When replenishment and depletion are balanced there will be a zero
slope, and when depletion exceeds replenishment the slope is negative.
The negative slope may appear to be an almost vertical cliff. These
types of cliffs are called discontinuities. In mathematics they are
often expressed as conditional statements such as f(x)= ax if x less
than t and f(x) = at-bx if x greater than t. The C-programming language
also has a construction: y = (x < t) ? a*x : a*t-b*x;

A
circle can also be expressed as an equation: x^2+y^2=R^2. Here R is the
radius of the circle, and x and y are the cartesian co-ordinates of
points in the plane.
Other curves are found in text books. The parabola is quite common.
The general equation is y=ax^2+bx+c and this equation may cross the
x-axis at two points, just touch it, or turn away before crossing the
axis. The differential coefficient dy/dx = 2ax+b will always be zero
somewhere (at -b/2a) so there is always a maxinum or minimum.
An example is y=4x(1-x). Here y is zero at x=0 and x=1, and a maximum
at x=1/2. Values of x for which a function f(x)=0 are called roots
of a function, or roots of the equation f(x)=0. The trigonometrical
functions sin(x) and cos(x) have regularly spaced roots at values n*pi
and (n+1/2)*pi. It is easy to see that these functions are essentially
the same with just a shift along the x-axis needed to transform one
into the other.
The sine function has maxima and minima where cosine is zero.
The tangent function has special problems. The definition tan(x)=
sin(x)/cos(x) means that the function will become infinite whenever cos(x)
=0, and this will happen quite often. The way do do this on the computer
is the use of an *implicit* function. Find the (x,y) points which
are zeros of a function z=F(x,y) where F is a function of two variables.
Counting zeros of F(x,y) in a given zone does not require computing
values where the function becomes infinity. When the points are sparse
the computer graph may become invisible, but one of the advantages
is that square roots are always given both positive and negative values.
Two examples are given: a hyperbola y^2-x^2=1 and an elliptic curve
y^2=x(x^2-1). The equation y^2-x^2=1 gives y^2=1+x^2, and there are
no zeros for real values of x. The curve has two distinct parts.
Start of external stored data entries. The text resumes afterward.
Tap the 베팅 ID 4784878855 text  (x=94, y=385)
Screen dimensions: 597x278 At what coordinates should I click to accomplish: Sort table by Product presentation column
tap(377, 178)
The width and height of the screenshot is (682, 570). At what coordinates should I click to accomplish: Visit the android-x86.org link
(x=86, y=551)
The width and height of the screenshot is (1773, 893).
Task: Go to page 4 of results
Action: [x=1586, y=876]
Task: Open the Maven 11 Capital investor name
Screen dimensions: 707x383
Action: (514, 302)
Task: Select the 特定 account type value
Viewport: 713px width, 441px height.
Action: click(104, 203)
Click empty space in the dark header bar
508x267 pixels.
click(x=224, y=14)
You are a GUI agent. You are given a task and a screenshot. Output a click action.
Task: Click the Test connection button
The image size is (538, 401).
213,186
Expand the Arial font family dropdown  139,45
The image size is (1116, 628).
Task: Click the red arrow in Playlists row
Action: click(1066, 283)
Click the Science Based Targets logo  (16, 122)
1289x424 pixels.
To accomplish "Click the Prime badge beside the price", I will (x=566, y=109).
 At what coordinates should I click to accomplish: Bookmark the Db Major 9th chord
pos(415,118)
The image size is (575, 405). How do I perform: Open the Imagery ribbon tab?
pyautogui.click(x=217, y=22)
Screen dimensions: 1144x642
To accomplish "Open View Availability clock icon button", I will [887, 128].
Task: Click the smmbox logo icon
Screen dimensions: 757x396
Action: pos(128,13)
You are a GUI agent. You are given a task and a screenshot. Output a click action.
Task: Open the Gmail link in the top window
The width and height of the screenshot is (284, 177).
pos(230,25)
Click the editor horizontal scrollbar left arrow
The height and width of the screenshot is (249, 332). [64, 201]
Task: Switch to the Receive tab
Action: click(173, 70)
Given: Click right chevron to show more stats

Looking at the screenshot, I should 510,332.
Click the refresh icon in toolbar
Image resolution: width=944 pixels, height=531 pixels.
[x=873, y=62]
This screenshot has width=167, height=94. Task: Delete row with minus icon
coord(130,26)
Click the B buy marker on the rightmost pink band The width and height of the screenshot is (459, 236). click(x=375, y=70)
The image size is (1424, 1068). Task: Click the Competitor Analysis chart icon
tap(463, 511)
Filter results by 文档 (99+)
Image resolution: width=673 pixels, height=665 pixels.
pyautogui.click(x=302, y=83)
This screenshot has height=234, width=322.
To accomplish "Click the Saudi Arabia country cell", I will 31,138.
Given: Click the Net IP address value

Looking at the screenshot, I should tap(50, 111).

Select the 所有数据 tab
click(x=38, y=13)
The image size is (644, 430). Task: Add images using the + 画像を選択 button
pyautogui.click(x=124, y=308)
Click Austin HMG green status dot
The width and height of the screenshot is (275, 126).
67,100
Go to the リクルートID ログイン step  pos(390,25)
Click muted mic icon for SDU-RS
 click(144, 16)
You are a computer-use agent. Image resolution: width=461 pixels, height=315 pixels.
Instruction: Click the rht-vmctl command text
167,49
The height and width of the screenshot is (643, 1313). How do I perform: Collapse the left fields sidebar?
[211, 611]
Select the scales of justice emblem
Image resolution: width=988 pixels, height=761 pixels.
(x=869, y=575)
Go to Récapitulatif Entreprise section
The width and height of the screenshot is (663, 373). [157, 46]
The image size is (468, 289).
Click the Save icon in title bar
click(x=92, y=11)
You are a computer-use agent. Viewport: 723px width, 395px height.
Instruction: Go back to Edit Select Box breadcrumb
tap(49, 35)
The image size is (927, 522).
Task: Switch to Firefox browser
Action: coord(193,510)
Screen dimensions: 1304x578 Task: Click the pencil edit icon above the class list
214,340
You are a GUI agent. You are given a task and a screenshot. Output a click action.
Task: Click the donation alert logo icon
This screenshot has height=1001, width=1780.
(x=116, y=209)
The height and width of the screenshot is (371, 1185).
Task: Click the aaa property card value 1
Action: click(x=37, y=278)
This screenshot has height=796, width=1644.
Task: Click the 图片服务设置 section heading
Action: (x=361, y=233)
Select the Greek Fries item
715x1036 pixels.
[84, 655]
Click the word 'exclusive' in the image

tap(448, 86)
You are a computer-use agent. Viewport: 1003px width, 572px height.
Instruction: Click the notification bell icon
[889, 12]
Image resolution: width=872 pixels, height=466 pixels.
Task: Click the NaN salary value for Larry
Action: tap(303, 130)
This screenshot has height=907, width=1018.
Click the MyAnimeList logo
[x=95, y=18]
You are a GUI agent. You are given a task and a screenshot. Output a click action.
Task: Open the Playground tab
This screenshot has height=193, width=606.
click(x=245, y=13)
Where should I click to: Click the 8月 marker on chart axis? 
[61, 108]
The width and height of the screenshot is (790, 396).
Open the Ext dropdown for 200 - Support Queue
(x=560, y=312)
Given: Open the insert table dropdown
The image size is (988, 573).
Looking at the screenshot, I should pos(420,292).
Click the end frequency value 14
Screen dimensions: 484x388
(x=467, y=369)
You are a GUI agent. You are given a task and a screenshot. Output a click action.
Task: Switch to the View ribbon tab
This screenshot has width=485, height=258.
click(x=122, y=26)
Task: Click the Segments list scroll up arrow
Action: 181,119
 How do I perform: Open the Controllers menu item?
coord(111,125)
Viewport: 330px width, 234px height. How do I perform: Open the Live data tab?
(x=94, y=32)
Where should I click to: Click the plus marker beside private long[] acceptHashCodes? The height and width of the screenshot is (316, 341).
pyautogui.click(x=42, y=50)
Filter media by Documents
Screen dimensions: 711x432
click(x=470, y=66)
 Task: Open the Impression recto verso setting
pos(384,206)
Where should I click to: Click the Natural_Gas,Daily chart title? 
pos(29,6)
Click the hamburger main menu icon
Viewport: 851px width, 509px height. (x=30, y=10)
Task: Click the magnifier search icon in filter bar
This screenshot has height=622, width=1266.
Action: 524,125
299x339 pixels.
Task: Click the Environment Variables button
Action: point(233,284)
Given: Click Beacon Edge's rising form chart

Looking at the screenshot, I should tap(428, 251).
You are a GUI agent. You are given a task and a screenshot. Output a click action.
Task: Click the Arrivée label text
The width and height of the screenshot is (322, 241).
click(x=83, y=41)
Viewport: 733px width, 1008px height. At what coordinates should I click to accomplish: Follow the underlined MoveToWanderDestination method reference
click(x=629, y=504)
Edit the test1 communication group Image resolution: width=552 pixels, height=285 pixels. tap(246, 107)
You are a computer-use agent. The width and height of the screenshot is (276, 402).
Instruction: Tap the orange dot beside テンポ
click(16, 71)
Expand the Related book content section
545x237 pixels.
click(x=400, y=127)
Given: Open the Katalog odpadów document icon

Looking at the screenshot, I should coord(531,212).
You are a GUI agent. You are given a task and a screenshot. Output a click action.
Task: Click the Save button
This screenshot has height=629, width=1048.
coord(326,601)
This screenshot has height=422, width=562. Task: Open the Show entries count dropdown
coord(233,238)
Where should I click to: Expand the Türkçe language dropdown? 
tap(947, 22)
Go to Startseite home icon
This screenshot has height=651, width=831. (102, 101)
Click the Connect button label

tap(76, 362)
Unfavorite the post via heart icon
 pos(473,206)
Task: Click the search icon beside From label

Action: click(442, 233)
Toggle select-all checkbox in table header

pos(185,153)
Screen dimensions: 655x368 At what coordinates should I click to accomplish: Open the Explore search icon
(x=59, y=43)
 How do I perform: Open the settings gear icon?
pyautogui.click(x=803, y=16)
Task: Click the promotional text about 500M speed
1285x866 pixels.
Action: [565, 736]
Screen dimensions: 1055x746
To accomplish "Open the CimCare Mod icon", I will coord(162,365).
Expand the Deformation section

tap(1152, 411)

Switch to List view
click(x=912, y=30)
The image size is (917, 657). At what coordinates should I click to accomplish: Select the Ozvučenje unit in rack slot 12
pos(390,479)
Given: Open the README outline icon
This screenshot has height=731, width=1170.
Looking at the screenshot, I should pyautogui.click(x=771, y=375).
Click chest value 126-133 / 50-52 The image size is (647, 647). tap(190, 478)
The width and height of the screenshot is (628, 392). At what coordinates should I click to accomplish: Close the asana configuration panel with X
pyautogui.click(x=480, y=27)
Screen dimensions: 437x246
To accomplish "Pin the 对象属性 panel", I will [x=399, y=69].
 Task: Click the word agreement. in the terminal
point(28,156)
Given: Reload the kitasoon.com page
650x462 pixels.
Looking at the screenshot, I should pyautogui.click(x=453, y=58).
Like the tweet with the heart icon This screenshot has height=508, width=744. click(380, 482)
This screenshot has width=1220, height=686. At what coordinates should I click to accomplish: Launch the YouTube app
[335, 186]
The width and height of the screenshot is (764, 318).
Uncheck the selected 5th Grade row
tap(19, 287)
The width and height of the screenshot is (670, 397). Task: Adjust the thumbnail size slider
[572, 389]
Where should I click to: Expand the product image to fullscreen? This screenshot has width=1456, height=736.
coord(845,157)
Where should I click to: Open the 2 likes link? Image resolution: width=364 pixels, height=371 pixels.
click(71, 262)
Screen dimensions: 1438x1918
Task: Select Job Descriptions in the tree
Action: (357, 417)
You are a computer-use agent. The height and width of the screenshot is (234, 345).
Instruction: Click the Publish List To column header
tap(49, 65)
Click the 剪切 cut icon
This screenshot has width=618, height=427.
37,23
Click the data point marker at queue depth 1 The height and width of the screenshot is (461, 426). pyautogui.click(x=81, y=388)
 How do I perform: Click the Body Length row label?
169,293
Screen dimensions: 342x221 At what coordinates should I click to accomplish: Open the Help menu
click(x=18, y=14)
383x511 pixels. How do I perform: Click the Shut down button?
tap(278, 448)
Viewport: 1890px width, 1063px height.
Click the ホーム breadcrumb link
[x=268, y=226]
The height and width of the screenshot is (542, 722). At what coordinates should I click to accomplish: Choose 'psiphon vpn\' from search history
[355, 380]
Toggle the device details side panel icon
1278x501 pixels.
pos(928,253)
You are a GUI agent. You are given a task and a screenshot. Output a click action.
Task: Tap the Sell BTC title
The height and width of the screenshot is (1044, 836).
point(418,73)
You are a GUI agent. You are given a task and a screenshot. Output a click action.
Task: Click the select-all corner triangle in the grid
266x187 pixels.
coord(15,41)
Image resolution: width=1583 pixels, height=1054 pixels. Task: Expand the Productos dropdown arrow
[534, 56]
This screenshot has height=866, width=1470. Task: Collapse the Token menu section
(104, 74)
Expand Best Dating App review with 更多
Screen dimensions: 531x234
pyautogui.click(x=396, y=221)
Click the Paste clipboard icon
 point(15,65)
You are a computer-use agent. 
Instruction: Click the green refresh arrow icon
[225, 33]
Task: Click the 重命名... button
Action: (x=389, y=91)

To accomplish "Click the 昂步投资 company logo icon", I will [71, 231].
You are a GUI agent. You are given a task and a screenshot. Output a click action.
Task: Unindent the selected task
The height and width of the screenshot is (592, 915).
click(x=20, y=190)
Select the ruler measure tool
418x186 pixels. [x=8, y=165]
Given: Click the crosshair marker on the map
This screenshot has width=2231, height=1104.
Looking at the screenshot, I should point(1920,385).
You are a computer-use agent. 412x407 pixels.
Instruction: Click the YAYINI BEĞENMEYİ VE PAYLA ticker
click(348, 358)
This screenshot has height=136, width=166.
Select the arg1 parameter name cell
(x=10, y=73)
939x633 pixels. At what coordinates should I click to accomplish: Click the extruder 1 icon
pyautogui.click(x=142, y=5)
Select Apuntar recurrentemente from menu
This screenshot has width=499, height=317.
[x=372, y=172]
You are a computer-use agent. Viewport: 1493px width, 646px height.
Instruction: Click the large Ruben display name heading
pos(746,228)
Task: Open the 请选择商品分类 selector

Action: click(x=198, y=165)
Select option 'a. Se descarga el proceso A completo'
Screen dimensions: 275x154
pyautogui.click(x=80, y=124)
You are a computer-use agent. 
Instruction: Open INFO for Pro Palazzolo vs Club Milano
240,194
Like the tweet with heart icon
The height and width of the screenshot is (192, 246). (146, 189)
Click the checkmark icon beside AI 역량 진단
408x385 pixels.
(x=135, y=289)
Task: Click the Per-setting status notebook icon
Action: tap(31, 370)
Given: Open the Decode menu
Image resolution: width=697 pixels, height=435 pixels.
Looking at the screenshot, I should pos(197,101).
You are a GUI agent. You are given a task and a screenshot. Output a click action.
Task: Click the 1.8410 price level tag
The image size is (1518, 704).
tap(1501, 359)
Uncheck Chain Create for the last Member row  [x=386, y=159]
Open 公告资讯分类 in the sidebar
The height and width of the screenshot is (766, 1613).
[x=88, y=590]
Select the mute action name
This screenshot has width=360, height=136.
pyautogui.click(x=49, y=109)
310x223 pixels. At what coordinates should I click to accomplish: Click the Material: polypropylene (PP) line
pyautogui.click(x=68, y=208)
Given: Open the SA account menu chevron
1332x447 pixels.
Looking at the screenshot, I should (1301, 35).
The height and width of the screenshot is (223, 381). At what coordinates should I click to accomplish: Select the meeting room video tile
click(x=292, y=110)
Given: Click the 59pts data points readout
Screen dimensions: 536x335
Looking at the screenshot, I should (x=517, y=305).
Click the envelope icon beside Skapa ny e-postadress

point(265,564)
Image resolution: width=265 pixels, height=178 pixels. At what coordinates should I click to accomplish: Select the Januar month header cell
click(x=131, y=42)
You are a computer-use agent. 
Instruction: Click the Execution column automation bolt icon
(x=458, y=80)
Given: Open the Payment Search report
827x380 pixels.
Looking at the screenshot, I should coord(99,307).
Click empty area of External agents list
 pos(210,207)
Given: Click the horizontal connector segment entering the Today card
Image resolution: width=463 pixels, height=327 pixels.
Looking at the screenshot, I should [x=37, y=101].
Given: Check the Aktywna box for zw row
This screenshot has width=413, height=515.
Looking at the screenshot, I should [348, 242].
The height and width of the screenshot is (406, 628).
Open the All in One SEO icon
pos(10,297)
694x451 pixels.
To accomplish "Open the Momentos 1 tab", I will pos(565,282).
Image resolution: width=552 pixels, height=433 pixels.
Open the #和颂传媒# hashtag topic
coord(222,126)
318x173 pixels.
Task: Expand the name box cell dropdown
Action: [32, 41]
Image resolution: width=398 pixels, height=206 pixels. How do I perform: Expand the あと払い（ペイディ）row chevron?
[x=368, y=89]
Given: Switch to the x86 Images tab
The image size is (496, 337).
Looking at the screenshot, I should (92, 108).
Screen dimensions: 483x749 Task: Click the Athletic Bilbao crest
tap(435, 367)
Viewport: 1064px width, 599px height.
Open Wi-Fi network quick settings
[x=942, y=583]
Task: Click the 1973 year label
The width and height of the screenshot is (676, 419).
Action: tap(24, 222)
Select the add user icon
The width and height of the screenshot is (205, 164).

These curves are always easier to do with a pencil and paper,
rather than a computer. Mathematica retails for several hundred dollars
and it can do symbolic calculus operations to find tangents, and
radii of curvature. A biro and a few sheets of paper are affordable
in much of the world, except Africa or Afghanistan. A kitchen table
computer system such as the one which produced these sketches is
available for the cost of a google search and download.
Two types of cubic may be seen. One has two distinct turning points
while the other has only a flattening at one point. How a particular curve
y=f(x) behaves can be deduced by examining the *differential
coefficient* dy/dx = f'(x). For a cubic of the form y=x^3+ax+b this
is f'(x)=3x^2+a with roots + or - sqrt(|a|/3) when a is negative.